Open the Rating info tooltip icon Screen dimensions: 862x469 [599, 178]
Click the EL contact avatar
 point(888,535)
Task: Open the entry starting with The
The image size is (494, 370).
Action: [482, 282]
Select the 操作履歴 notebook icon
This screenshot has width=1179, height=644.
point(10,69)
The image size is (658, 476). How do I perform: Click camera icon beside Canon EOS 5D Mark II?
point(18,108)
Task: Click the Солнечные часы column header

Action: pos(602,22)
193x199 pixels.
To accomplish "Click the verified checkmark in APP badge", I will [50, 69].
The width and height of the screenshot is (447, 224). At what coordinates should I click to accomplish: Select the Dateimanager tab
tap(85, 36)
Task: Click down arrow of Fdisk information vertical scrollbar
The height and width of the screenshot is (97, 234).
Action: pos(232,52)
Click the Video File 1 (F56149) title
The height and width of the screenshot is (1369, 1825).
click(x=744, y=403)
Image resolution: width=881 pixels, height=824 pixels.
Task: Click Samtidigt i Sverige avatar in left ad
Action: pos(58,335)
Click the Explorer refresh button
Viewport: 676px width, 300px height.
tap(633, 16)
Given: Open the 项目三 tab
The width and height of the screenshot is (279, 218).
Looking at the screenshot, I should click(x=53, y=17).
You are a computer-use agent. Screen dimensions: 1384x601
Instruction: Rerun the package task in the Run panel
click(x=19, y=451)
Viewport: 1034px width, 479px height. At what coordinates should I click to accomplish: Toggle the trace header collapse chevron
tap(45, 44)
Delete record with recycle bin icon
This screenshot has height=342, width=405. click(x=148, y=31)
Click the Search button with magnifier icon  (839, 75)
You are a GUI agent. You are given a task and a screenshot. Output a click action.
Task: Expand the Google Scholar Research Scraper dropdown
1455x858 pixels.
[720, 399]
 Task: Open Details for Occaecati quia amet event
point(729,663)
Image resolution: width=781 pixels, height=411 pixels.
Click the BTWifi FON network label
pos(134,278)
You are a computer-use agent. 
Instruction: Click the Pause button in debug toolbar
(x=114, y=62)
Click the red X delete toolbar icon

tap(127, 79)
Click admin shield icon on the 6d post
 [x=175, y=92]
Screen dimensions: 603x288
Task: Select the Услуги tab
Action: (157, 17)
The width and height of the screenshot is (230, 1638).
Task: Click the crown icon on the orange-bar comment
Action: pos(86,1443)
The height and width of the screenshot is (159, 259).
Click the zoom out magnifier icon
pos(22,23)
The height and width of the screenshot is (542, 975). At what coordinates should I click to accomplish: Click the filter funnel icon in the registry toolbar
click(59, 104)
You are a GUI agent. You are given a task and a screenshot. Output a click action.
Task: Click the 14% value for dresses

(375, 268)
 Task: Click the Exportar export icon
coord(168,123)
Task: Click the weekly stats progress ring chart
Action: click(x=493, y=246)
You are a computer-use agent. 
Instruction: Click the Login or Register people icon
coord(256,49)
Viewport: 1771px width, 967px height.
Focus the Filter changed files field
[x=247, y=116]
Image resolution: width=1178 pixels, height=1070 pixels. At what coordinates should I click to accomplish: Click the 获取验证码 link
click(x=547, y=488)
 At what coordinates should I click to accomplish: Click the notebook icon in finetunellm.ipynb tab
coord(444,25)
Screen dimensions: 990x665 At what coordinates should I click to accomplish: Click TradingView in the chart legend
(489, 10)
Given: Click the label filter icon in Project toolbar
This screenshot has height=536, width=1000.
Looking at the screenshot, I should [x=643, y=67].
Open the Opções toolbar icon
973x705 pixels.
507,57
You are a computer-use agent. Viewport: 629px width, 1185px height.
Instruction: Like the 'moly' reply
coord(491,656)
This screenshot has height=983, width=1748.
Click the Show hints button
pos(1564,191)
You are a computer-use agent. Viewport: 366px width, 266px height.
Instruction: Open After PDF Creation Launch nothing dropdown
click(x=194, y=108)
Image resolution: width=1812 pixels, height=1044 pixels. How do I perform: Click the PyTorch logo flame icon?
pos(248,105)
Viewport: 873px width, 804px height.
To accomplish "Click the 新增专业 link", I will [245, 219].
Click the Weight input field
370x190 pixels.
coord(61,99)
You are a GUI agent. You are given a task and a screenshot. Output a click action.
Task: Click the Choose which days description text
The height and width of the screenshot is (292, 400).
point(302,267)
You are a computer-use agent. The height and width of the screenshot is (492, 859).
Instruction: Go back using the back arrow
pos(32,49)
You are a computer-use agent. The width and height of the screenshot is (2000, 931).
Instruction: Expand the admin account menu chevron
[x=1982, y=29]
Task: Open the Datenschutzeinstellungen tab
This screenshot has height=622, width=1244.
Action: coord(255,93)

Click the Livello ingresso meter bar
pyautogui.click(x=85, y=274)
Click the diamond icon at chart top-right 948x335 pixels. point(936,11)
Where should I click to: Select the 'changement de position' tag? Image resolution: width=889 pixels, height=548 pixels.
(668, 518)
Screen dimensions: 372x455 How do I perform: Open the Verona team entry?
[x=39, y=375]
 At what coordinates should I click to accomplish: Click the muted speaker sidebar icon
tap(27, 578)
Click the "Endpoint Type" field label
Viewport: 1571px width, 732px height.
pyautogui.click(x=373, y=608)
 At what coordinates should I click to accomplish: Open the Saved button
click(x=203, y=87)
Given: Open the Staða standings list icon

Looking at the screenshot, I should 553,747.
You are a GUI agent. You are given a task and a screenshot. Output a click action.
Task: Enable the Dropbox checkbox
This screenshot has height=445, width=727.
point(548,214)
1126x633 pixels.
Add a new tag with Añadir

-*-*-

▶ [What you should do]
Reproduce all of the entries above, substituting "The screen size is" for every occurrence of "The image size is" and leaving everything else unchanged.

▶ [Final result]
Open the Rating info tooltip icon Screen dimensions: 862x469 [599, 178]
Click the EL contact avatar
 point(888,535)
Task: Open the entry starting with The
The screen size is (494, 370).
Action: [482, 282]
Select the 操作履歴 notebook icon
This screenshot has width=1179, height=644.
point(10,69)
The screen size is (658, 476). How do I perform: Click camera icon beside Canon EOS 5D Mark II?
point(18,108)
Task: Click the Солнечные часы column header

Action: pos(602,22)
193x199 pixels.
To accomplish "Click the verified checkmark in APP badge", I will [50, 69].
The width and height of the screenshot is (447, 224). At what coordinates should I click to accomplish: Select the Dateimanager tab
tap(85, 36)
Task: Click down arrow of Fdisk information vertical scrollbar
The height and width of the screenshot is (97, 234).
Action: pos(232,52)
Click the Video File 1 (F56149) title
The height and width of the screenshot is (1369, 1825).
click(x=744, y=403)
Image resolution: width=881 pixels, height=824 pixels.
Task: Click Samtidigt i Sverige avatar in left ad
Action: pos(58,335)
Click the Explorer refresh button
Viewport: 676px width, 300px height.
tap(633, 16)
Given: Open the 项目三 tab
The width and height of the screenshot is (279, 218).
Looking at the screenshot, I should click(x=53, y=17).
You are a computer-use agent. Screen dimensions: 1384x601
Instruction: Rerun the package task in the Run panel
click(x=19, y=451)
Viewport: 1034px width, 479px height. At what coordinates should I click to accomplish: Toggle the trace header collapse chevron
tap(45, 44)
Delete record with recycle bin icon
This screenshot has height=342, width=405. click(x=148, y=31)
Click the Search button with magnifier icon  (839, 75)
You are a GUI agent. You are given a task and a screenshot. Output a click action.
Task: Expand the Google Scholar Research Scraper dropdown
1455x858 pixels.
[720, 399]
 Task: Open Details for Occaecati quia amet event
point(729,663)
Image resolution: width=781 pixels, height=411 pixels.
Click the BTWifi FON network label
pos(134,278)
You are a computer-use agent. 
Instruction: Click the Pause button in debug toolbar
(x=114, y=62)
Click the red X delete toolbar icon

tap(127, 79)
Click admin shield icon on the 6d post
 [x=175, y=92]
Screen dimensions: 603x288
Task: Select the Услуги tab
Action: (157, 17)
The width and height of the screenshot is (230, 1638).
Task: Click the crown icon on the orange-bar comment
Action: pos(86,1443)
The height and width of the screenshot is (159, 259).
Click the zoom out magnifier icon
pos(22,23)
The height and width of the screenshot is (542, 975). At what coordinates should I click to accomplish: Click the filter funnel icon in the registry toolbar
click(59, 104)
You are a GUI agent. You are given a task and a screenshot. Output a click action.
Task: Click the 14% value for dresses

(375, 268)
 Task: Click the Exportar export icon
coord(168,123)
Task: Click the weekly stats progress ring chart
Action: click(x=493, y=246)
You are a computer-use agent. 
Instruction: Click the Login or Register people icon
coord(256,49)
Viewport: 1771px width, 967px height.
Focus the Filter changed files field
[x=247, y=116]
Image resolution: width=1178 pixels, height=1070 pixels. At what coordinates should I click to accomplish: Click the 获取验证码 link
click(x=547, y=488)
 At what coordinates should I click to accomplish: Click the notebook icon in finetunellm.ipynb tab
coord(444,25)
Screen dimensions: 990x665 At what coordinates should I click to accomplish: Click TradingView in the chart legend
(489, 10)
Given: Click the label filter icon in Project toolbar
This screenshot has height=536, width=1000.
Looking at the screenshot, I should [x=643, y=67].
Open the Opções toolbar icon
973x705 pixels.
507,57
You are a computer-use agent. Viewport: 629px width, 1185px height.
Instruction: Like the 'moly' reply
coord(491,656)
This screenshot has height=983, width=1748.
Click the Show hints button
pos(1564,191)
You are a computer-use agent. Viewport: 366px width, 266px height.
Instruction: Open After PDF Creation Launch nothing dropdown
click(x=194, y=108)
Image resolution: width=1812 pixels, height=1044 pixels. How do I perform: Click the PyTorch logo flame icon?
pos(248,105)
Viewport: 873px width, 804px height.
To accomplish "Click the 新增专业 link", I will [245, 219].
Click the Weight input field
370x190 pixels.
coord(61,99)
You are a GUI agent. You are given a task and a screenshot. Output a click action.
Task: Click the Choose which days description text
The height and width of the screenshot is (292, 400).
point(302,267)
You are a computer-use agent. The height and width of the screenshot is (492, 859).
Instruction: Go back using the back arrow
pos(32,49)
You are a computer-use agent. The width and height of the screenshot is (2000, 931).
Instruction: Expand the admin account menu chevron
[x=1982, y=29]
Task: Open the Datenschutzeinstellungen tab
This screenshot has height=622, width=1244.
Action: coord(255,93)

Click the Livello ingresso meter bar
pyautogui.click(x=85, y=274)
Click the diamond icon at chart top-right 948x335 pixels. point(936,11)
Where should I click to: Select the 'changement de position' tag? Image resolution: width=889 pixels, height=548 pixels.
(668, 518)
Screen dimensions: 372x455 How do I perform: Open the Verona team entry?
[x=39, y=375]
 At what coordinates should I click to accomplish: Click the muted speaker sidebar icon
tap(27, 578)
Click the "Endpoint Type" field label
Viewport: 1571px width, 732px height.
pyautogui.click(x=373, y=608)
 At what coordinates should I click to accomplish: Open the Saved button
click(x=203, y=87)
Given: Open the Staða standings list icon

Looking at the screenshot, I should 553,747.
You are a GUI agent. You are given a task and a screenshot. Output a click action.
Task: Enable the Dropbox checkbox
This screenshot has height=445, width=727.
point(548,214)
1126x633 pixels.
Add a new tag with Añadir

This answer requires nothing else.